Find the word "field" in the data. Return every line where it appears.

(Saved data entries)
=== Begin Enclosure ===

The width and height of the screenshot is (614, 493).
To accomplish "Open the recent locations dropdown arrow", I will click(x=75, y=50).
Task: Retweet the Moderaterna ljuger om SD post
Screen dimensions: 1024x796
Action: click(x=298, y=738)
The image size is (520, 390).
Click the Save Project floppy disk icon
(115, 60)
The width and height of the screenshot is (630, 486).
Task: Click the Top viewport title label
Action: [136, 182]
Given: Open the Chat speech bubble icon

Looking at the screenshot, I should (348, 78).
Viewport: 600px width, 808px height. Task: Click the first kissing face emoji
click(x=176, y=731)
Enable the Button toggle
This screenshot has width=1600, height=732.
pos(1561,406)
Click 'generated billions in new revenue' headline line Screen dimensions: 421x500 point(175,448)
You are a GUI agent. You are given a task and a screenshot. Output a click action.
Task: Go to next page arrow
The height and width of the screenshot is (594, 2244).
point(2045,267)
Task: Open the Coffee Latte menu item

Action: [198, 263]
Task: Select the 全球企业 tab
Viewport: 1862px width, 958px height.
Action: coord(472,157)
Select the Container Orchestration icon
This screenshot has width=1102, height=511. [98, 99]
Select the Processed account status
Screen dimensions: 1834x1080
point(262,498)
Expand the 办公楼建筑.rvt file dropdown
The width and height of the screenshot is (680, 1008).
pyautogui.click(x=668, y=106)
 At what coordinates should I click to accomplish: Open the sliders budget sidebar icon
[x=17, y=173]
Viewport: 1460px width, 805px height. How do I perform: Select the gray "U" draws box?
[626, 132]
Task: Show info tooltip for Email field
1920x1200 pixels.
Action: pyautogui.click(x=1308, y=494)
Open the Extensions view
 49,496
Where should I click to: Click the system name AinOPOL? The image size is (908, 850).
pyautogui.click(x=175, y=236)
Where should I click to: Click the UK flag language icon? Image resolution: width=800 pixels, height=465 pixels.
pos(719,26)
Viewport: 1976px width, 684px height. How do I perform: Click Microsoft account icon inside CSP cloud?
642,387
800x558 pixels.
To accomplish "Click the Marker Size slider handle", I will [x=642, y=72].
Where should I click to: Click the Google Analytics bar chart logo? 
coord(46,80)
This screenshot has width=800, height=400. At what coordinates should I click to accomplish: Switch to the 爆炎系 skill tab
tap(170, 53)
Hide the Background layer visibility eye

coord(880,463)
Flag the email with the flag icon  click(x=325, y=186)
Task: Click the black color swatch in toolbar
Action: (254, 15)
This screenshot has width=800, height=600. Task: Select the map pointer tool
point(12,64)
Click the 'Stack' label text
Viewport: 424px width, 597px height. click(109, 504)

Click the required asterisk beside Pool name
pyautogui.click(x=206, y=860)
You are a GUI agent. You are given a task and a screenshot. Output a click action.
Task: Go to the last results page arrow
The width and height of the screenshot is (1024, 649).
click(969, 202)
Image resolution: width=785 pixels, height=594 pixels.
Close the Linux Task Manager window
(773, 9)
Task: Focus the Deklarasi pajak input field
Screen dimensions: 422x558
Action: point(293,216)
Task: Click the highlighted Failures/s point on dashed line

=== End Enclosure ===

■ **TASK RESPONSE**:
Task: Show info tooltip for Email field
Task: Focus the Deklarasi pajak input field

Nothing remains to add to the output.